Si no me falla la memoria, 2015 es año de elecciones: municipales, generales y, en algunos lugares, también autonómicas. Se nota, porque hemos entrado ya en un bloqueo político: nadie se atreve a tomar medidas de cierto calado, por temor a sus repercusiones en las urnas. Y se multiplican los enfrentamientos entre partidos, tratando todos de maximizar su provecho electoral, aunque sea a través de medios discutibles (en la política aún parece ser válido lo de que el fin justifica los medios).

No pienso discutir aquí propuestas electorales, que todavía no se han concretado. Pero me voy a permitir explicar unos cuantos principios que, me parece, deberían estar presentes en todas y cada una de esas propuestas. Sí, ya sé que esto parece utópico, porque vivimos en una sociedad plural, en la que las posturas de los ciudadanos son muy distintas, a menudo incompatibles, de modo que muchos no estarán de acuerdo con mis criterios. Pero me parece que tenemos que estar dispuestos a presentarlos, a defenderlos en un debate abierto y, si otros nos convencen, a cambiarlos.

Como primer principio me parece que debería estar la persona como centro de la vida social y política. La frase es muy bonita, pero puede parecer vacía. Permítame el lector que ponga un ejemplo: la protección al desempleo debería estar orientada hacia la persona, no hacia la financiación; debería tratar de poner a cada persona desocupada al mando de su vida, dándole los medios necesarios para hacer frente a los avatares laborales, a corto plazo (seguro de desempleo), a medio (recalificación profesional, por ejemplo) y a largo (educación, pensión...).

Subsidiaridad. Lo que pueda hacer el de abajo, que no lo haga el de arriba. Es un principio popularizado en la Unión Europea, aunque a menudo se entiende mal: se entiende como lo que el de arriba debe hacer por el de abajo, pero es al revés. Esto implica dar márgenes de libertad: al empleado, para que desarrolle sus capacidades ante su jefe (lo que supone chocar con el autoritarismo); a la empresa, para que lleve a cabo sus iniciativas en el mercado (esto se opone al intervencionismo); a la escuela o la universidad, para que desarrollen su propia identidad, misión y políticas (aquí chocaremos con la ideología y con los intereses creados).

Eficiencia. Los recursos son escasos, incluso en nuestras sociedades ricas, y han de ser utilizados de la mejor manera posible. Esto no quiere decir que son los economistas los que deben establecer las políticas, públicas o privadas, porque la eficiencia no puede ser el único objetivo. Por ejemplo, se han alzado muchas voces contra la reciente reforma fiscal del Gobierno, y estoy de acuerdo con sus argumentos, porque esa reforma no favorece suficientemente el crecimiento económico. Pero el crecimiento económico es solo un objetivo de la reforma; hay otros, como la sostenibilidad de la deuda, que exige hacer esfuerzos para reducir el déficit, esfuerzos que pueden actuar contra el crecimiento, al menos en el corto plazo.

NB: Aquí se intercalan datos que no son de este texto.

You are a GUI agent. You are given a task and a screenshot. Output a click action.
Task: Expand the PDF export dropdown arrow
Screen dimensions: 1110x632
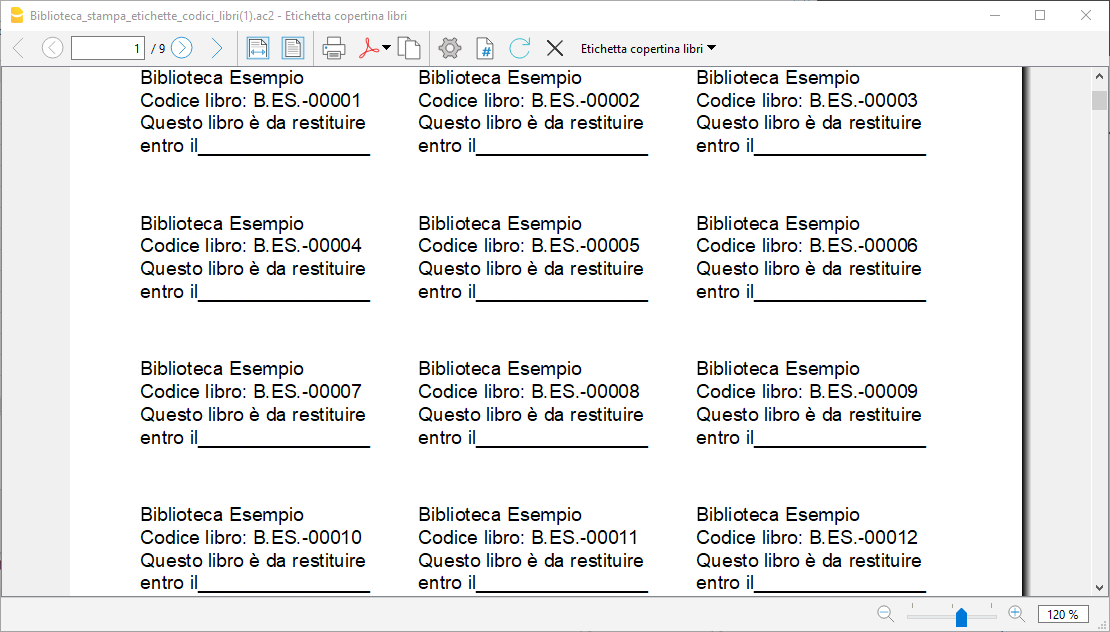pyautogui.click(x=387, y=48)
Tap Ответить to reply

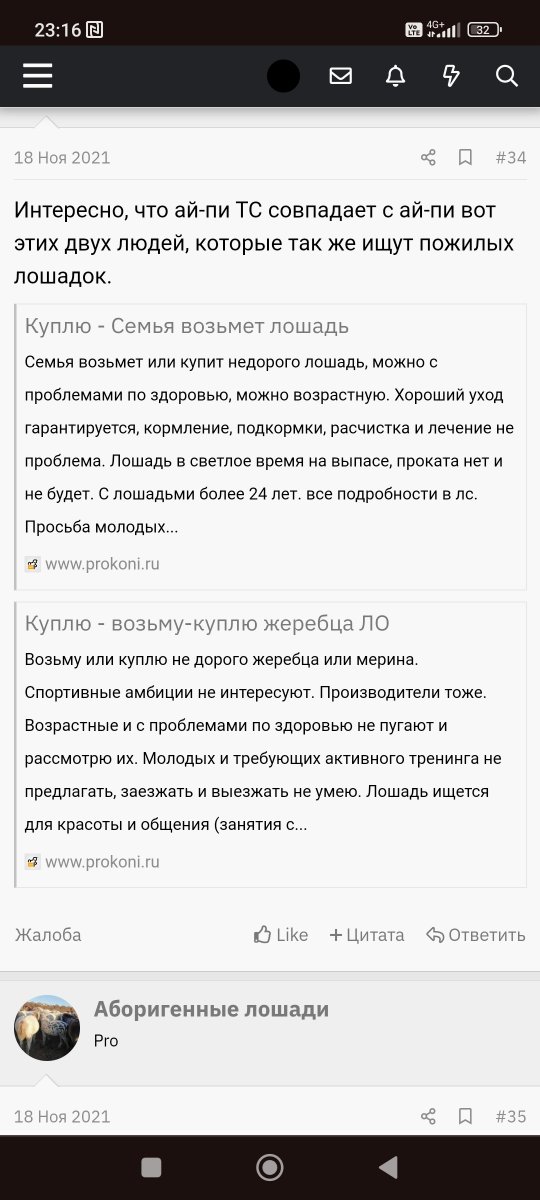pyautogui.click(x=475, y=935)
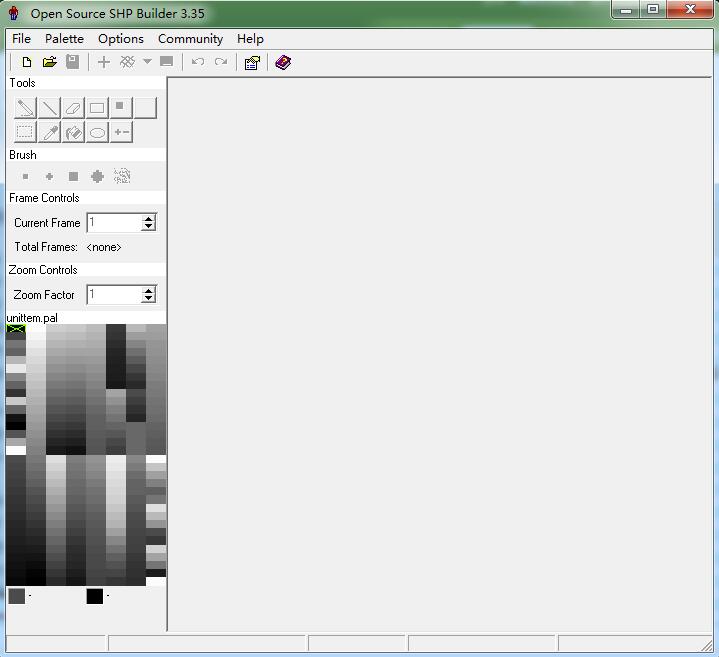Open the Options menu
Screen dimensions: 719x657
coord(121,38)
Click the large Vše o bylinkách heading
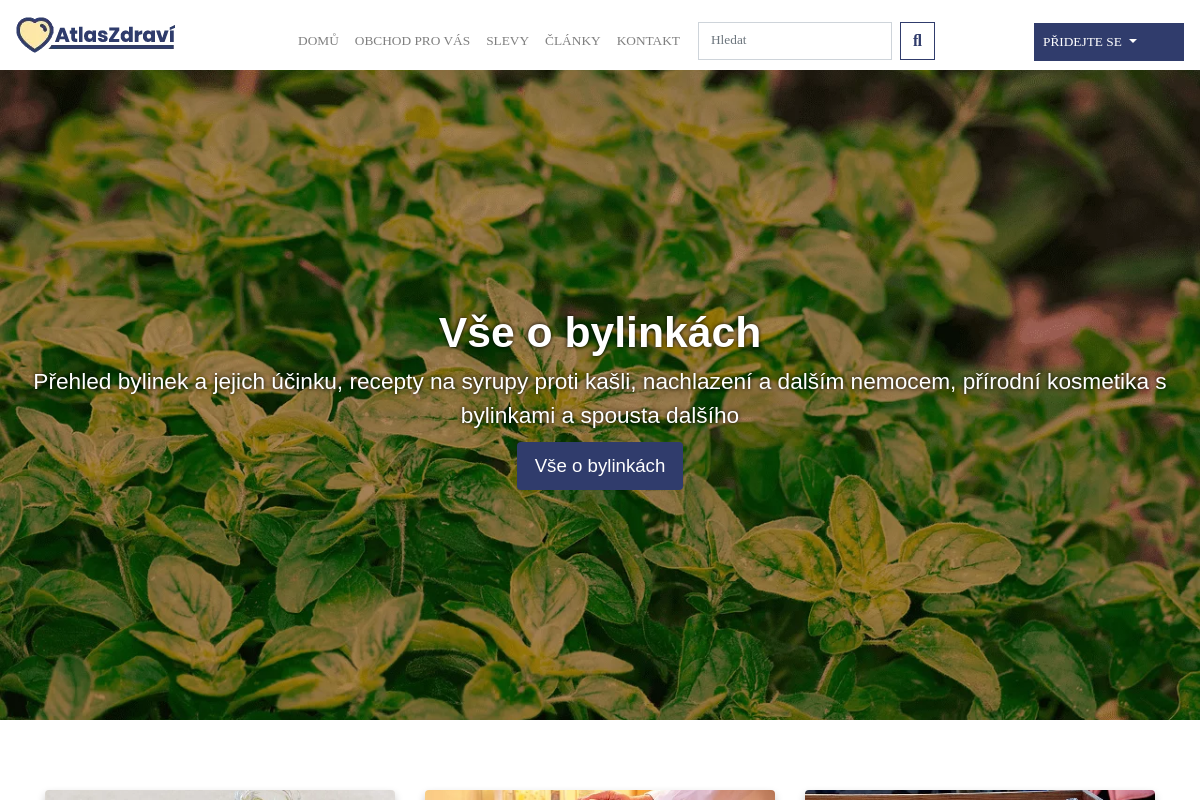Image resolution: width=1200 pixels, height=800 pixels. [x=600, y=332]
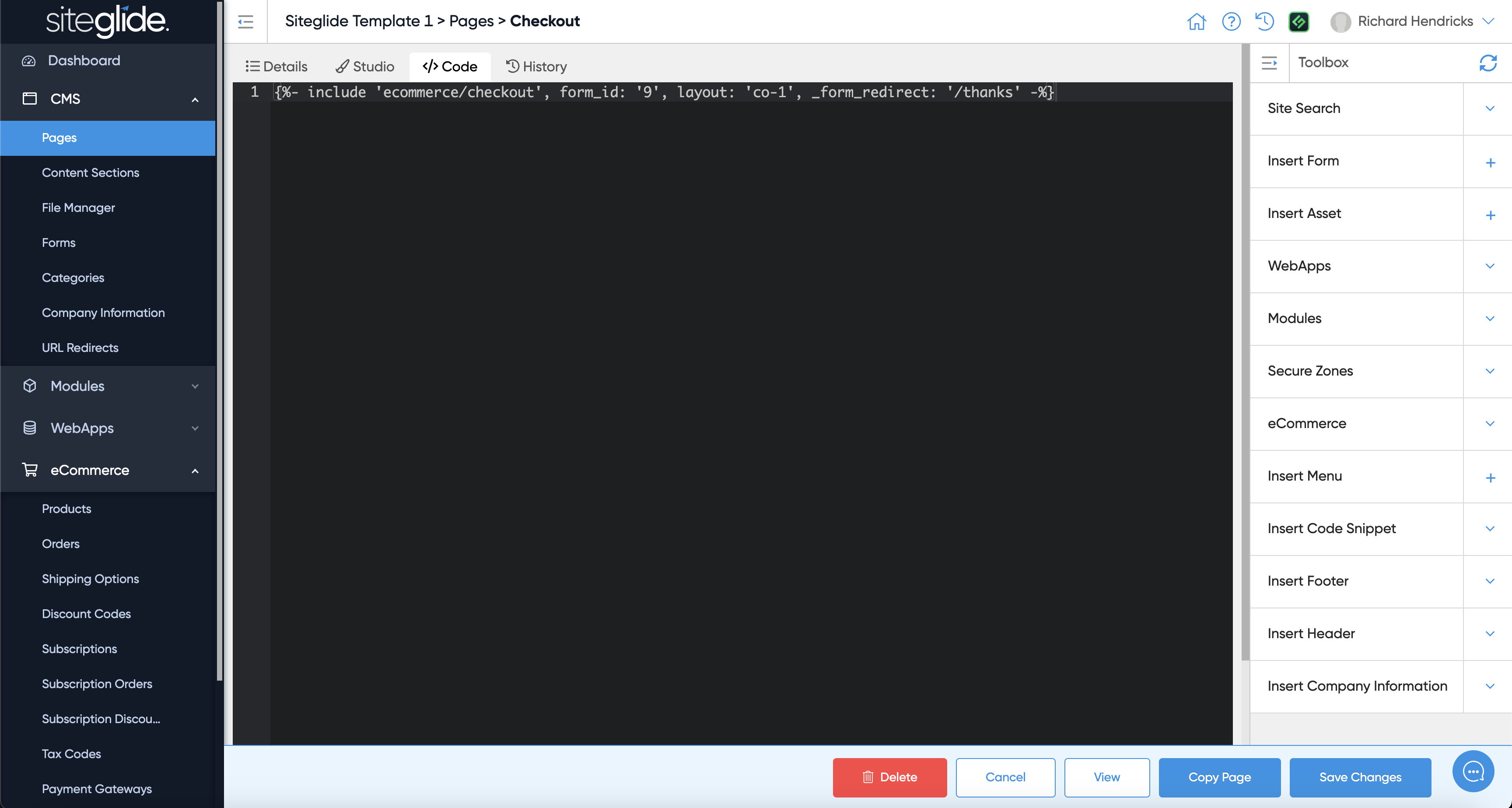This screenshot has height=808, width=1512.
Task: Refresh the Toolbox panel
Action: pyautogui.click(x=1488, y=63)
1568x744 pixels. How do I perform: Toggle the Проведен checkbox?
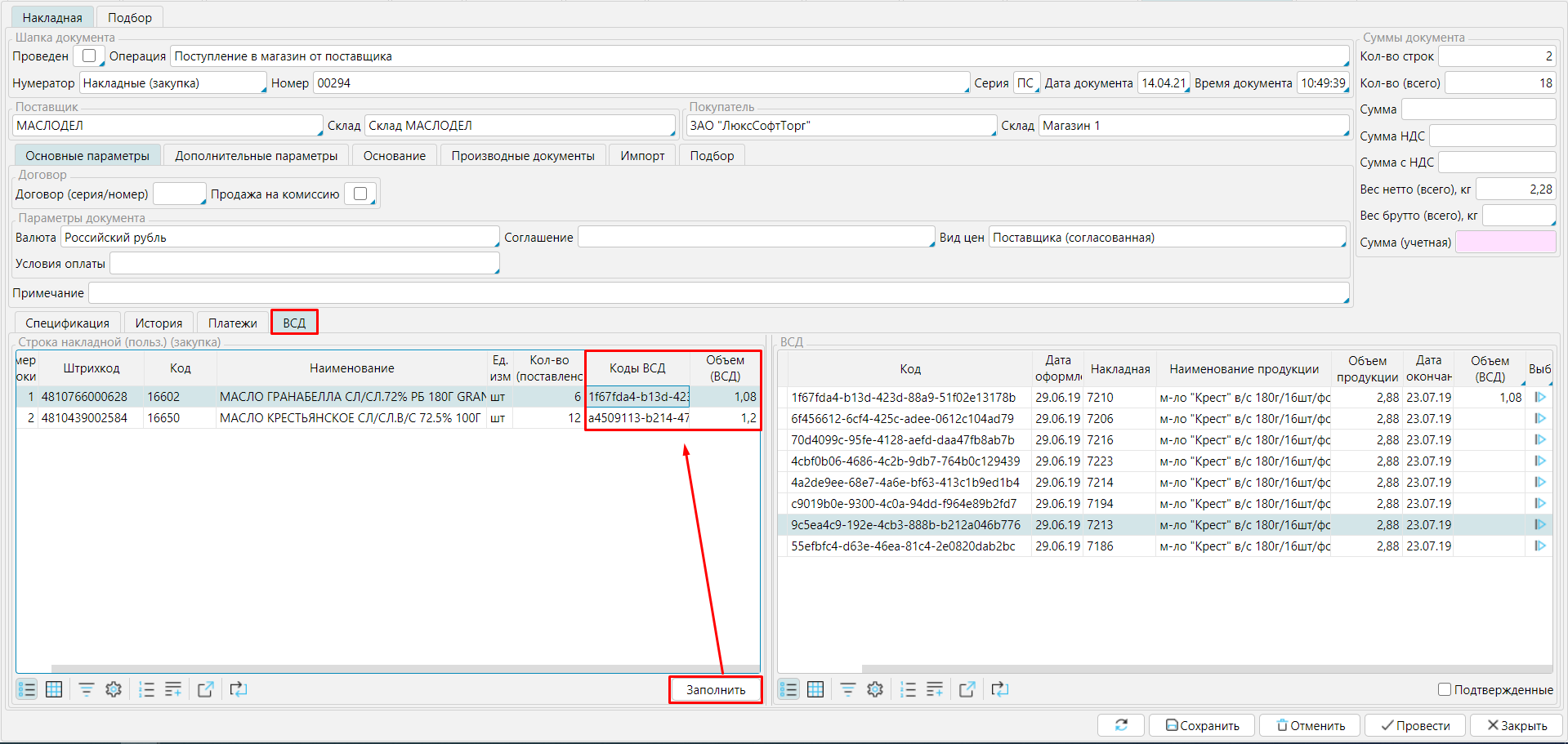click(x=89, y=56)
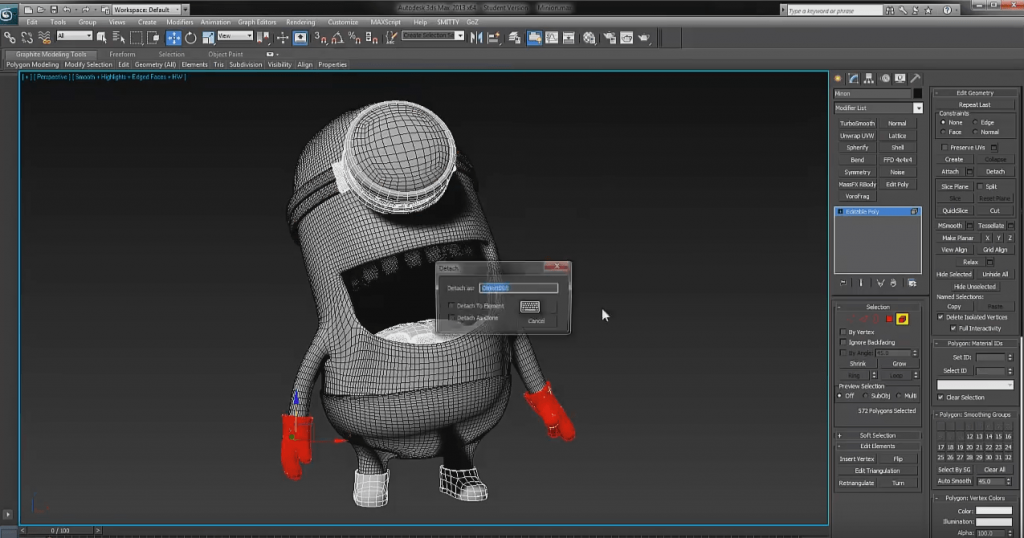Viewport: 1024px width, 538px height.
Task: Open the Create command panel tab
Action: [839, 78]
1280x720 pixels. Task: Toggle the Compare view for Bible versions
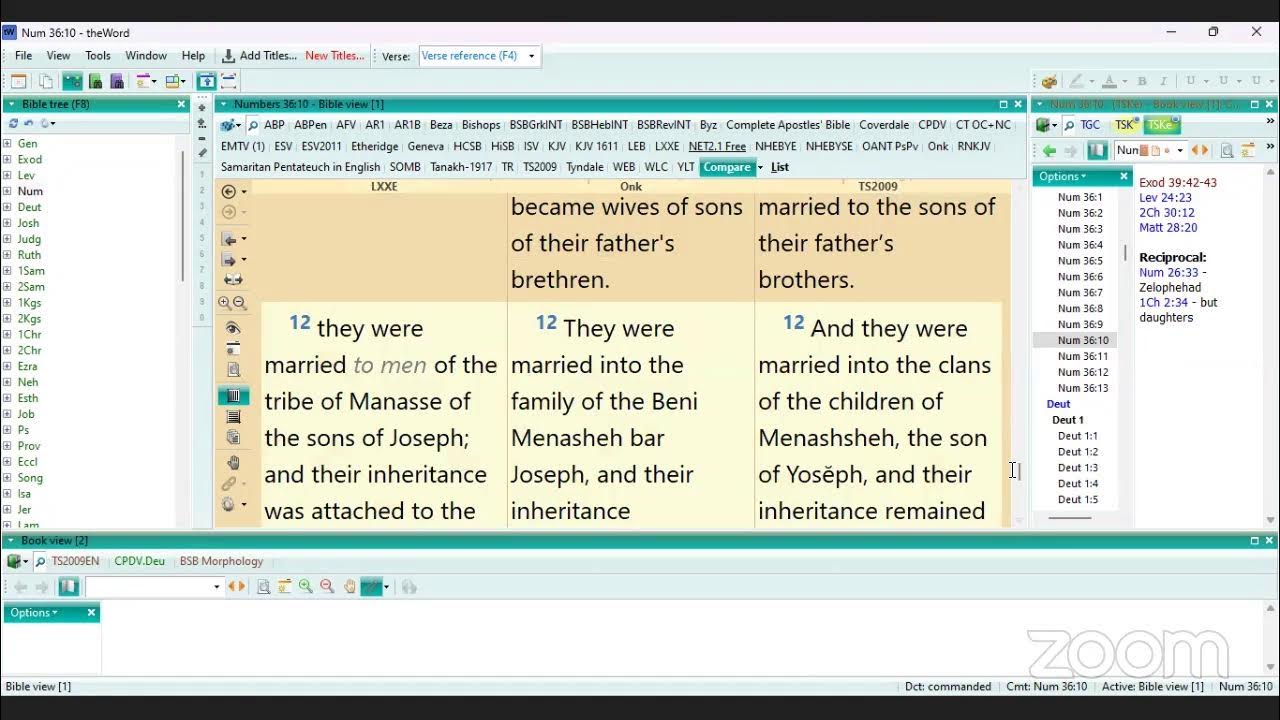[728, 167]
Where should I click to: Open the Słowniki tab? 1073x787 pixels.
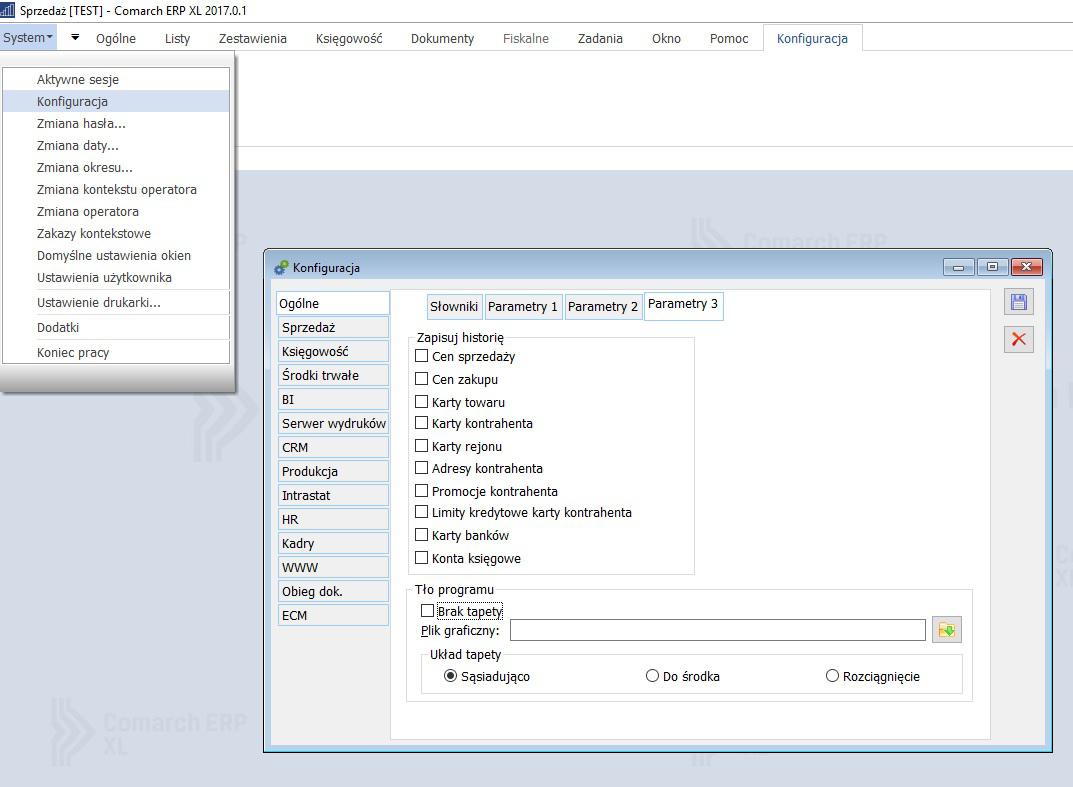(x=454, y=307)
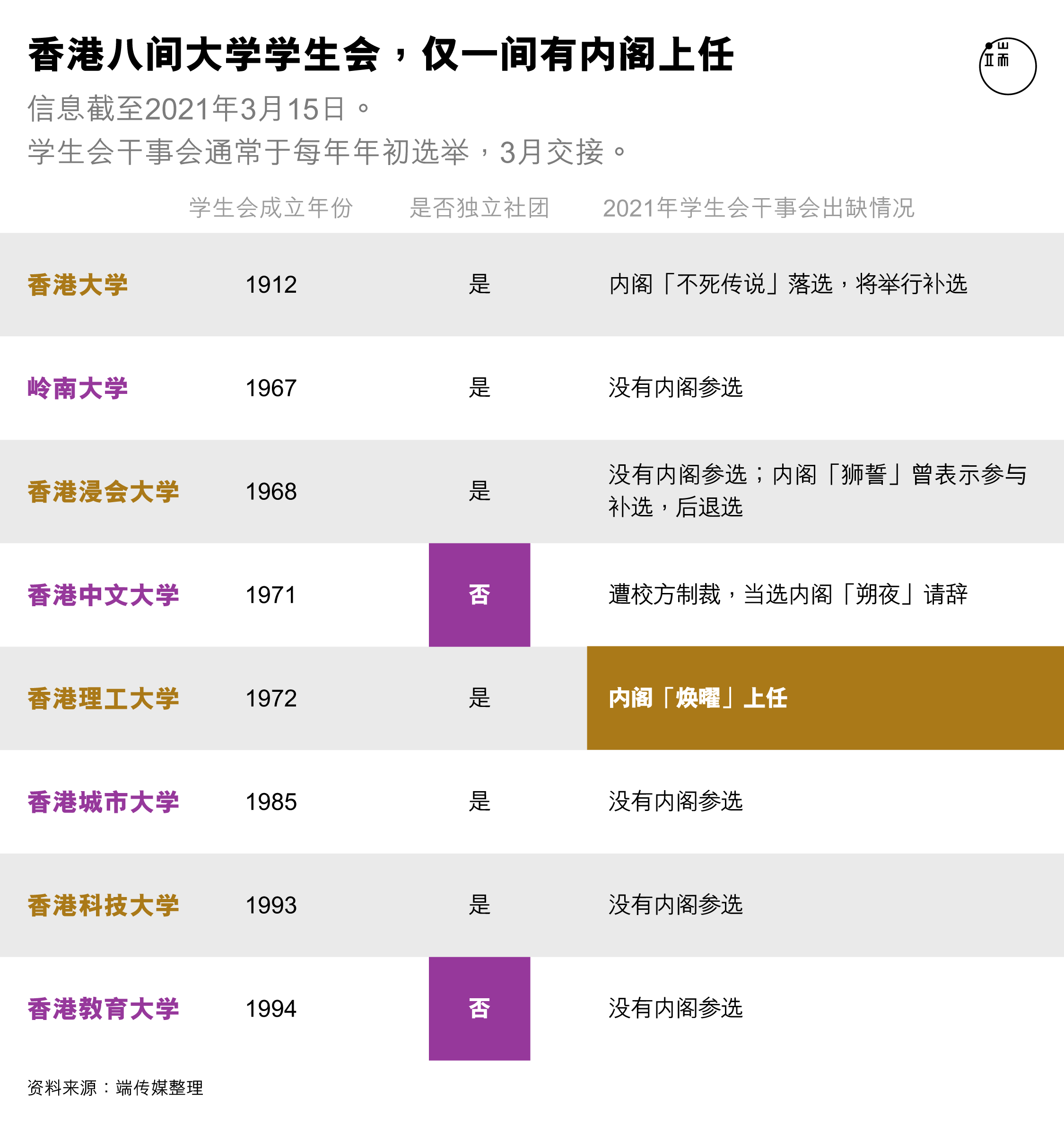Select the 香港城市大学 row label

[x=103, y=802]
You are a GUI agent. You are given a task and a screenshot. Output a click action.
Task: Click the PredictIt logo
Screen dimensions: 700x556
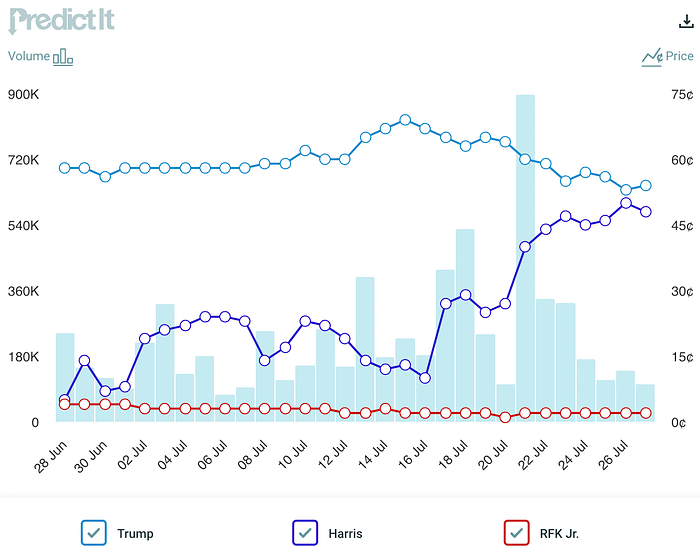point(61,21)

Lo cual me lleva a dos principios adicionales. Uno es el de la sostenibilidad. Las políticas públicas, lo mismo que las actuaciones privadas, deben ser sostenibles, al menos en el largo plazo. Hay que evitar situaciones como el excesivo endeudamiento de las familias, empresas, gobiernos y entidades financieras, de los años 2000. Hace unas décadas se popularizó la tesis de que todas las propuestas de gasto público deberían ir acompañadas de su correspondiente plan de financiación; si se hubiese aplicado ese criterio, la situación de nuestra deuda pública sería muy distinta.

Claro que alguien se beneficia de ese gasto no adecuadamente financiado. Pero ahí viene bien el otro principio que quería mencionar: la transparencia. Las políticas públicas deberían ir acompañadas de la información completa, actualizada y verificada. A estas alturas es inadmisible que un ayuntamiento pueda demorar meses la presentación de sus cuentas, cuando se exige a las empresas privadas que envíen puntualmente su información al registro mercantil y, por supuesto, a la Hacienda pública. Habría que hacer un esfuerzo también en la cooperación entre el sector público y el privado. La ideología que propone que todo debe ser siempre y solo público es muy poco democrática, lo mismo que la que rechaza toda actuación del sector público. Hace mucho que se conoce la distinción entre promoción, financiación y provisión de los servicios, que no tienen por qué correr solo a cargo del presupuesto público. Cuando las empresas colaboran intensamente entre ellas y con los centros de investigación, su distancia con el sector público no tiene mucho sentido. Y si hay riesgo de interferencias inapropiadas, corríjanse.